Le cockpit est placé à l'avant et devant le mat, une curiosité qui renvoie à l'aviation et diffère d'autres "Ultimes" comme Banque Populaire ou Edmond de Rothschild amarrés au port de Lorient.
Dans l'habitacle, le néophyte est frappé par le nombre d'écrans et de données chiffrées qui évoquent un cockpit d'avion. "On a pas mal les yeux sur les compteurs", reconnaît Thomas Rouxel. "On a besoin de beaucoup d'infos, les bateaux sont complexes, il y a plein de trucs à régler : les réglages des voiles, les tensions sur les câbles, mais en plus on a tous les réglages pour les appendices, les inclinaisons des foils".
Car il existe dans le bateau quatre volants, deux grands qui correspondent à la barre mais aussi deux plus petits de la taille de ceux d'une voiture, devant un siège incliné. "Ces volants gèrent l'altitude du vol", résume Thomas Coville.
Ça va remuer !
Si l'intérieur du bateau est assez spacieux et lumineux avec de nombreux hublots, contrairement à certains Imoca, il comporte de nombreuses fixations, tant le trimaran peut être "exigeant", disent en choeur les deux navigateurs.
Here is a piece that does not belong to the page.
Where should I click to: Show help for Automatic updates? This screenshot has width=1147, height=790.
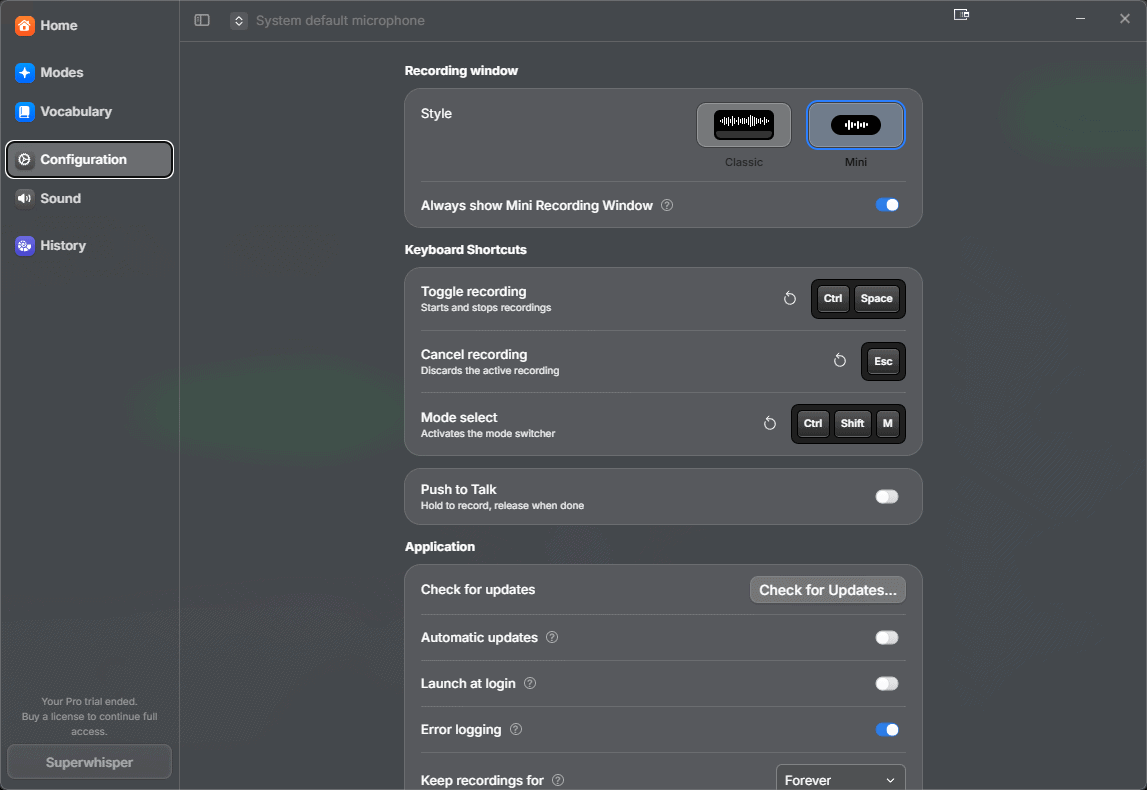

"Quand ça va vite, le bateau bouge beaucoup, on est toujours en train de s'accrocher, voire d'être à quatre pattes pour se déplacer", sourit Thomas Rouxel, 38 ans, soulignant la nécessité d'une bonne condition physique pour manœuvrer à deux un tel bateau d'une longueur de 32 m et disposant d'un mât de 34 mètres, soit un immeuble de dix étages. Et pour hisser la voile aux motifs représentant des bonhommes colorés faisant penser à une œuvre de Keith Haring, "il faut tourner pas mal les manivelles!".
"Moi, en développé couché, j'arrive aux alentours de 100 kg, je peux commencer à jouer avec Arthur", lance, taquin, Thomas Coville en faisant allusion à son cousin Arthur, demi de mêlée du Stade français.
Parmi les difficultés du bateau figure le bruit, aux alentours de 75 décibels avec des pointes à 95 db. Les navigateurs se protègent avec des casques anti-bruit et peuvent communiquer avec des casques-audios, un peu comme dans un hélicoptère.
"Viscères qui bougent"
Autre écueil lié à la vitesse de ces machines qui approchent la barre des 50 nœuds (plus de 90 km/h): les mouvements latéraux. "Quand t'es dans le siège ou à la bannette à l'endormissement, ce n'est pas rare de sentir tes viscères qui bougent à l'intérieur."
Ça, c'est vraiment nouveau, un peu comme dans un aéronef, notamment l'hélicoptère", souligne l'expérimenté skippeur.
Et quand on lui fait remarquer que la voile a dû bien changer depuis ses premiers succès, il lève les bras au ciel. "Avec Laurent Bourgnon, dans les années 1990, on rentrait tout content le soir en disant : on a dépassé les 20 nœuds ! ".
Avant de conclure, "On est une génération bénie des Dieux", se frottant les mains à l'idée de batailler avec les quatre autres Ultimes à partir du 7 novembre.